S c o r e = \{\begin{matrix} \sum_{i = 1}^{N} (e^{\frac{y_{i} - {\hat{y}}_{i}}{13}} - 1), & when {\hat{y}}_{i} < y_{i} \\ \sum_{i = 1}^{N} (e^{\frac{{\hat{y}}_{i} - y_{i}}{10}} - 1), & when {\hat{y}}_{i} \geq y_{i} \end{matrix}

(26)

Score imposes different penalties in the direction of the prediction error, which grows exponentially when the prediction is too high, and grows slower when the prediction is too low. The penalties for the prediction error are asymmetric. In practice, high predicted values can lead to serious consequences if equipment failures are not dealt with in a timely manner, and therefore, the penalties are heavier.

2.5. Experimental Setup

The experimental platform consists of a personal computer, which was sourced from XIAOMI (Beijing, China), equipped with 12th Gen Intel(R) Core(TM) i5-12450H CPU (2.00 GHz) with 16-GB RAM, and the programming platform was python 3.10.
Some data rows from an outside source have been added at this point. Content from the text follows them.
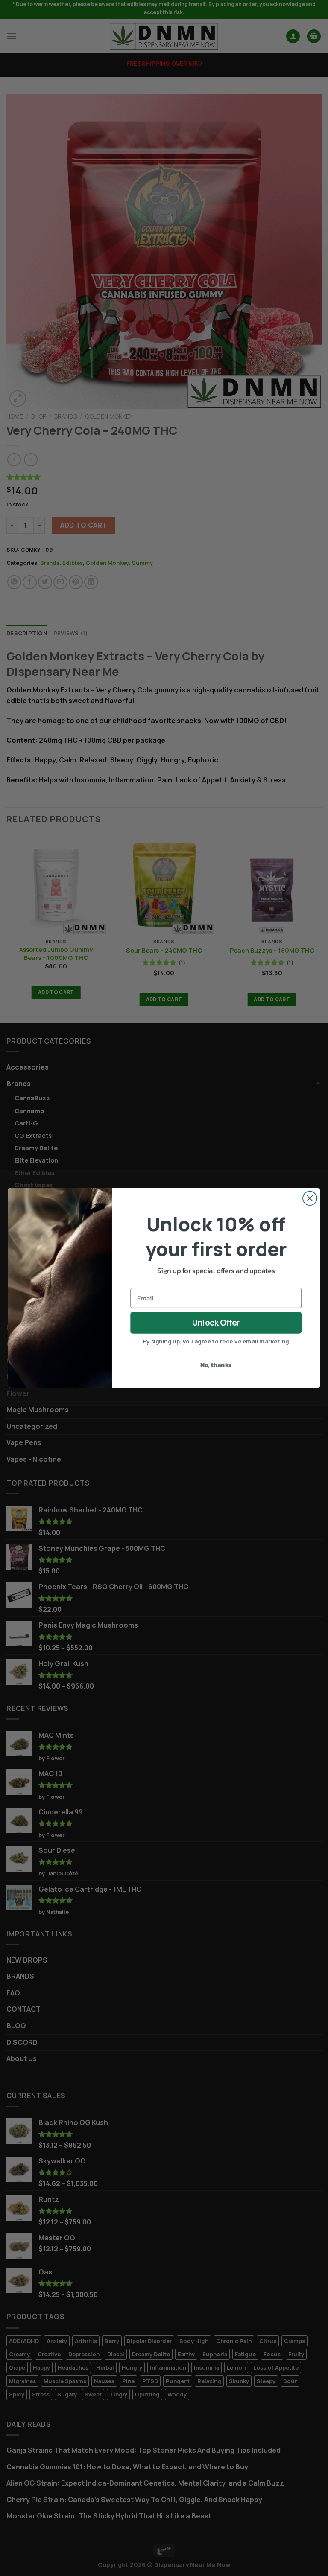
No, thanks (216, 1364)
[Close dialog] (310, 1198)
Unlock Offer (216, 1322)
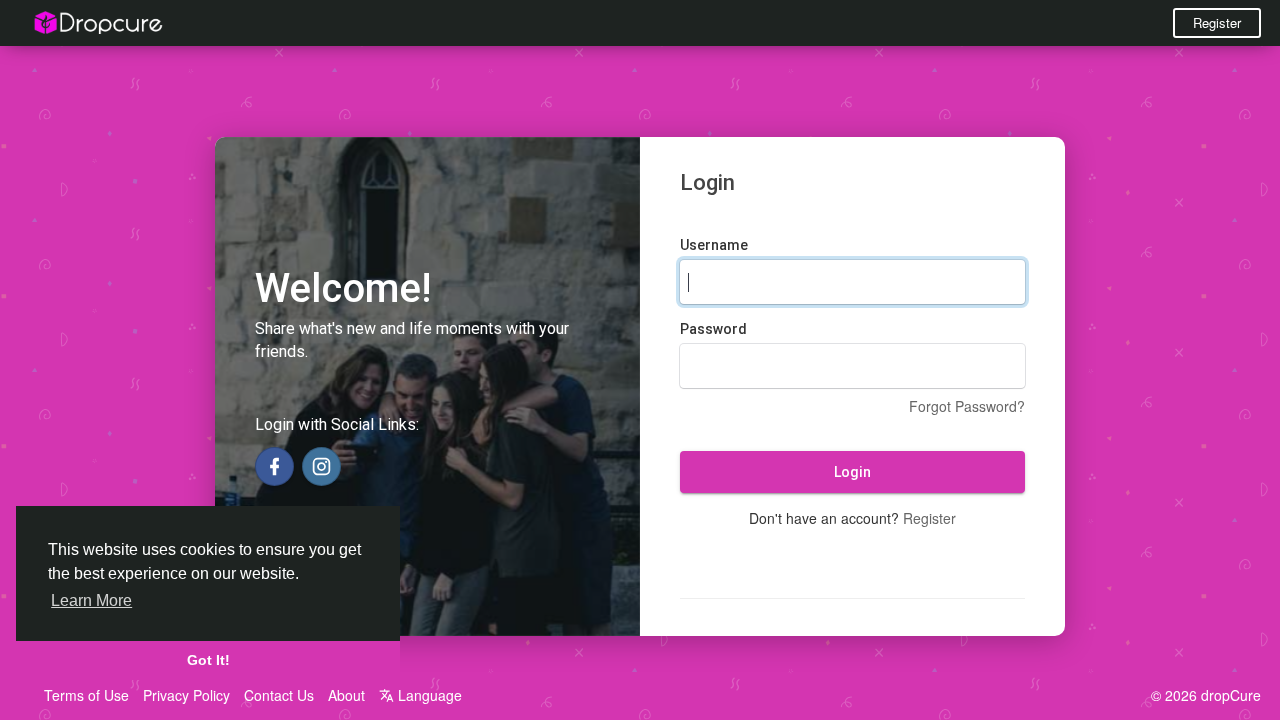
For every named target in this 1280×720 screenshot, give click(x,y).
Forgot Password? (967, 406)
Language (428, 695)
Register (1217, 22)
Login (852, 472)
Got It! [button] (208, 660)
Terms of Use (86, 695)
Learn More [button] (91, 600)
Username (714, 245)
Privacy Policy (186, 695)
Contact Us (279, 695)
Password (713, 329)
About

The processed training data is then divided into validation and training sets in 20% and 80% ratios before proceeding with model training. Table 3 details the key hyperparameter settings in this experiment. During model training we choose to use the Adan optimizer for parameter updating, which can significantly improve the model convergence speed while maintaining training stability. The hyperparameter values in Table 3 (except for batch size, learning rate, number of epochs, and

R U L_{m a x}

) were obtained through experimental tuning.

3. Results and Discussion

3.1. Results

The comprehensive experimental results across all four subsets of the C-MAPSS dataset are presented in Figure 3. These results demonstrate that the proposed model exhibits remarkable generalization capability for RUL prediction tasks. Notably, the model achieves particularly accurate predictions as equipment approaches failure, which is a critical capability for industrial intelligent fault diagnosis and prognostics.
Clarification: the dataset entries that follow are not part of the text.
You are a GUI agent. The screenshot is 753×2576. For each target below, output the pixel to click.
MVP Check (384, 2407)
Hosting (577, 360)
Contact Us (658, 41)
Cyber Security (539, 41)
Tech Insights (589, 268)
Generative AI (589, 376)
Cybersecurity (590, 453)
We evaluated the proposed approach against other established PINN-, Mamba- and attention mechanism-based models, including GCU-Transformer [24], e-RULENet [25], CNN-BiLSTM-3DAttention [26], AttnPINN [6], Cau-AttnPINN [27], and Mamba-PINN [7]. The results of the comparison are presented in Table 4 and Table 5, with optimal results bolded. As evidenced by Table 4, certain models demonstrate high prediction accuracy at the cost of excessive parameters and training complexity, while simultaneously exhibiting inferior performance on the most challenging subset FD004. Conversely, other models with fewer trainable parameters achieve compromised prediction accuracy. The proposed SiMBA-PINN model effectively balances prediction precision with computational complexity. Notably, our proposed SiMBA-PINN outperforms AttnPINN across three subsets (FD001, FD003, and FD004), with marginally lower performance only on FD002. Our architecture maintains a relatively lightweight structure while achieving superior forecasting capabilities on FD004—the most complex subdataset.

To make the comparison more intuitive, we represent the RMSE, Score and parameters of the above models in histograms, respectively, as in Figure 4, Figure 5 and Figure 6. The visualization results conclusively show that our model attains an ideal equilibrium between predictive precision and computational performance, while exhibiting superior predictive performance on the most challenging FD004 dataset. Moreover, Figure 7 highlights the interpretability benefits of our prediction model.

As can be seen from Table 4 and Table 5, although the proposed model shows only slight advantages over existing data-driven RUL prediction models in terms of RMSE and Score evaluation metrics, it represents a hybrid approach that integrates physical constraints through our SiMBA-based physics-informed network framework. This integration provides notable advantages compared to recent hybrid models. The results presented in Table 5, Figure 6 and Figure 7 demonstrate that our PINN-based hybrid RUL prediction model achieves significant improvements in lightweight implementation and computational efficiency compared to purely data-driven approaches, while maintaining higher interpretability.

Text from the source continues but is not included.